Listing on locating visible targets
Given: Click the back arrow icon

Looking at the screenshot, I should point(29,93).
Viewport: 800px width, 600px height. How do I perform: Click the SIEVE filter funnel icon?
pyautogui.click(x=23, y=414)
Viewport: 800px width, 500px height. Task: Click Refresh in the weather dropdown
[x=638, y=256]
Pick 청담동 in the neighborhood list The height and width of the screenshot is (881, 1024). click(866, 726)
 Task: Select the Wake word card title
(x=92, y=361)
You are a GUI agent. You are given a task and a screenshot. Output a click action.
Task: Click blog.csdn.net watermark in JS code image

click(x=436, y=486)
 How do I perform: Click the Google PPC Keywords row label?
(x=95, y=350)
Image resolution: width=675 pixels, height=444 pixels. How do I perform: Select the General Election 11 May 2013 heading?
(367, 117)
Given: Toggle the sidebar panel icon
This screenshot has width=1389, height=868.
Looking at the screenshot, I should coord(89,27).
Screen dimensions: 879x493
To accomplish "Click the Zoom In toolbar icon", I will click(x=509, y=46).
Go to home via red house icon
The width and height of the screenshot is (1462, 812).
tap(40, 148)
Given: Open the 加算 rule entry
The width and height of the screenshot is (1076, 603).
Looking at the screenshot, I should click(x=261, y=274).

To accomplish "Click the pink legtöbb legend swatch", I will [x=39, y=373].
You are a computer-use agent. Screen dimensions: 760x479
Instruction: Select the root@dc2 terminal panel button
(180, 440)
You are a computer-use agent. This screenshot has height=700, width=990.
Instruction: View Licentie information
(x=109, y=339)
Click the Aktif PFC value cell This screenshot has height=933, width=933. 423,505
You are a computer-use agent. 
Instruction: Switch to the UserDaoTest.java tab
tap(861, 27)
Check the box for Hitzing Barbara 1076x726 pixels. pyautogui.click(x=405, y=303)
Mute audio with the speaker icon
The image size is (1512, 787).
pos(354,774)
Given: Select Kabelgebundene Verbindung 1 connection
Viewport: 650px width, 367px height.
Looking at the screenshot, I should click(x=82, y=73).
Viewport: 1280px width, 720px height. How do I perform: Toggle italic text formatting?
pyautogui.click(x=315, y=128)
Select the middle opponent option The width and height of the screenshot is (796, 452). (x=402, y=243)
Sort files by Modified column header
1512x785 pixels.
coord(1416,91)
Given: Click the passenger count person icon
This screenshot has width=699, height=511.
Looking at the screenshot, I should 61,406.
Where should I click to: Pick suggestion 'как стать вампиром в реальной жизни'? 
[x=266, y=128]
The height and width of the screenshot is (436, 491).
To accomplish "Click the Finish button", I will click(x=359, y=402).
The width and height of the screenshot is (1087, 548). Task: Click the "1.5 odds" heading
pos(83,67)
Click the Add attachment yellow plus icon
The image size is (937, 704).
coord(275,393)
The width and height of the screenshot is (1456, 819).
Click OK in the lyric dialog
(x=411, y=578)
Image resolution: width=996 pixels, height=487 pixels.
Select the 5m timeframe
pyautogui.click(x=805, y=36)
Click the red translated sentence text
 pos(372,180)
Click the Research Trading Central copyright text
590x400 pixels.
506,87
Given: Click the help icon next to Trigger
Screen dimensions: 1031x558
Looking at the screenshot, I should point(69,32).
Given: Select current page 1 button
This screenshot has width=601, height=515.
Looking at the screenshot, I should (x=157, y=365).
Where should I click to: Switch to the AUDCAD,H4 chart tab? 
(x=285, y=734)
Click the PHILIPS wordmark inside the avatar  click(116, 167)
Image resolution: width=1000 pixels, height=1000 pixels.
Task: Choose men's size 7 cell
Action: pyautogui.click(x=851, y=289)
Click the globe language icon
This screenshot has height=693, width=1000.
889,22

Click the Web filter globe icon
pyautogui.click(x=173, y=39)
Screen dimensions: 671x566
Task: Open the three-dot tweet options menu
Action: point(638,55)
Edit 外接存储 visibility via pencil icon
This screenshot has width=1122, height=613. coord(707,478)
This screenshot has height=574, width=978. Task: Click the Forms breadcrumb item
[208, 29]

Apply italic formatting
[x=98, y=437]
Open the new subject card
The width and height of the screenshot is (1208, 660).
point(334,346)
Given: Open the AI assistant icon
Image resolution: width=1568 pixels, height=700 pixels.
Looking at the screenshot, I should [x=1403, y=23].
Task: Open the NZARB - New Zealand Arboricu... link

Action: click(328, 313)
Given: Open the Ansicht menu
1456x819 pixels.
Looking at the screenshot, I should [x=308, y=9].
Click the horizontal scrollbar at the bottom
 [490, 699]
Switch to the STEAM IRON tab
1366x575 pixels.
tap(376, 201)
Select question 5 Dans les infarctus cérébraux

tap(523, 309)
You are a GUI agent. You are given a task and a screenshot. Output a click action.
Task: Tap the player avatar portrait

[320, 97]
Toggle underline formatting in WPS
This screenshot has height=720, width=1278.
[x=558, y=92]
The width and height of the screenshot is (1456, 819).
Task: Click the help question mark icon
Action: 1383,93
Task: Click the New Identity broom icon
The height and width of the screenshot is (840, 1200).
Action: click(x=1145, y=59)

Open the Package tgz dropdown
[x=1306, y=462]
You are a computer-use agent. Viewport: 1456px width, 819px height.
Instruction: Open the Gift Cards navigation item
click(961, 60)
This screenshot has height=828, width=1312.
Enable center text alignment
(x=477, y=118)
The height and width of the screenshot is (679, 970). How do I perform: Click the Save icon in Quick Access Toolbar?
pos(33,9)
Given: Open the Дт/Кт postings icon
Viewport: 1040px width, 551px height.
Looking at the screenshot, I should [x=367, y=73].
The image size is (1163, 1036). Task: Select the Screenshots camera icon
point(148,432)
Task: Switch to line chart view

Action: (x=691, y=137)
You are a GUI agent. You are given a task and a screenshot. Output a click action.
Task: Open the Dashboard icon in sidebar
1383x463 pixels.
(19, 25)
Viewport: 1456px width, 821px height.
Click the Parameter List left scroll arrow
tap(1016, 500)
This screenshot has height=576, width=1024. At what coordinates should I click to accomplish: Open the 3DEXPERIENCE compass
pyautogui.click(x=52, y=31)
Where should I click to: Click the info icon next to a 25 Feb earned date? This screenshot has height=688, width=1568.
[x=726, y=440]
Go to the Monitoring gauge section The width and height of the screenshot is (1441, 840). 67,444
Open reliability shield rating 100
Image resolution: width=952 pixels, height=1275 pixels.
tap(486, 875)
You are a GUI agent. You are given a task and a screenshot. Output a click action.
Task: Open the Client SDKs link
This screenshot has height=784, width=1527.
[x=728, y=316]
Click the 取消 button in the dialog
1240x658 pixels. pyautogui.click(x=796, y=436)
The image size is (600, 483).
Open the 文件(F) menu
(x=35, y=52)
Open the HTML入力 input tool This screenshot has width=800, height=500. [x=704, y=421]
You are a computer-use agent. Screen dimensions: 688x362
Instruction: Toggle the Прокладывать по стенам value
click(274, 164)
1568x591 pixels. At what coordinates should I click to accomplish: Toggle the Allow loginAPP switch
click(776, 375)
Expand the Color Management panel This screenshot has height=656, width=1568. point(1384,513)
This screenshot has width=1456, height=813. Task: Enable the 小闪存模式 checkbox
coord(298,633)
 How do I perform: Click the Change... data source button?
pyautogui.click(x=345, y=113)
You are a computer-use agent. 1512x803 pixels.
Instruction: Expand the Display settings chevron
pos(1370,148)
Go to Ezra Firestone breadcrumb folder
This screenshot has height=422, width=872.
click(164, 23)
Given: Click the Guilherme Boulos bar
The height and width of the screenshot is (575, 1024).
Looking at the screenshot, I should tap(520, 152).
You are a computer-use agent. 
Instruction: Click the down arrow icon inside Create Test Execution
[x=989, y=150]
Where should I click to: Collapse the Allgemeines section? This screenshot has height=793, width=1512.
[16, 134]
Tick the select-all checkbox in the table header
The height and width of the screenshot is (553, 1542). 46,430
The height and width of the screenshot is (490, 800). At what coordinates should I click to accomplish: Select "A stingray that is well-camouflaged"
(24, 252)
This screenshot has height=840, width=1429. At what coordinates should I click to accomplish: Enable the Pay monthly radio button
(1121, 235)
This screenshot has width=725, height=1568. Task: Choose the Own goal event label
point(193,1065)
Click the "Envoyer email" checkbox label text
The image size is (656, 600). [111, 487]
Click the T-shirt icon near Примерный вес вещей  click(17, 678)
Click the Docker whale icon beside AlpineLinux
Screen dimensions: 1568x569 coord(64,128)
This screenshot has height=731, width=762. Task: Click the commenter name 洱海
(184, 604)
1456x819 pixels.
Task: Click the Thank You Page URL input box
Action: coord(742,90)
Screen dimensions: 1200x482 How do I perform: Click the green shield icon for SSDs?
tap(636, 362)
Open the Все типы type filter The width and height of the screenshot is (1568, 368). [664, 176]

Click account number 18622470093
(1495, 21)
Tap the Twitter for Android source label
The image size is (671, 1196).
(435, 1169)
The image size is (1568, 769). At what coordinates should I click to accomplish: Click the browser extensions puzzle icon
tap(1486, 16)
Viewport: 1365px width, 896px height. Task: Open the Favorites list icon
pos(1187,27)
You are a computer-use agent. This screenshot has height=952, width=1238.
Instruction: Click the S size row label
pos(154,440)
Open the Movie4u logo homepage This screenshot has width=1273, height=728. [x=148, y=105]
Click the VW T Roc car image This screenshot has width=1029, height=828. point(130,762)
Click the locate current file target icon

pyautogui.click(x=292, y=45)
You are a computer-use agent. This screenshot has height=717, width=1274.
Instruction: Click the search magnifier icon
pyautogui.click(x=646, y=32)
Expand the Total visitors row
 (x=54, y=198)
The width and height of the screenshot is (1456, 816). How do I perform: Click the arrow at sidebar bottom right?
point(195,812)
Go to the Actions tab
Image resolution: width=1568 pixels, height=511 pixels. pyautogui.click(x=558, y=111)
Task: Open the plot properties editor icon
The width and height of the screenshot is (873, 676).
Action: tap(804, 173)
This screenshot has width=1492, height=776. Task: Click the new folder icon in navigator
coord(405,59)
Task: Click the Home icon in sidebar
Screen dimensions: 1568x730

#### [Required task]
Reproduce verbatim the portion of the listing that begins at its first line and ends with the line containing "Looking at the screenshot, I should coord(89,27).", with both of those lines included.

#### [Completed exercise]
Given: Click the back arrow icon

Looking at the screenshot, I should point(29,93).
Viewport: 800px width, 600px height. How do I perform: Click the SIEVE filter funnel icon?
pyautogui.click(x=23, y=414)
Viewport: 800px width, 500px height. Task: Click Refresh in the weather dropdown
[x=638, y=256]
Pick 청담동 in the neighborhood list The height and width of the screenshot is (881, 1024). click(866, 726)
 Task: Select the Wake word card title
(x=92, y=361)
You are a GUI agent. You are given a task and a screenshot. Output a click action.
Task: Click blog.csdn.net watermark in JS code image

click(x=436, y=486)
 How do I perform: Click the Google PPC Keywords row label?
(x=95, y=350)
Image resolution: width=675 pixels, height=444 pixels. How do I perform: Select the General Election 11 May 2013 heading?
(367, 117)
Given: Toggle the sidebar panel icon
This screenshot has width=1389, height=868.
Looking at the screenshot, I should coord(89,27).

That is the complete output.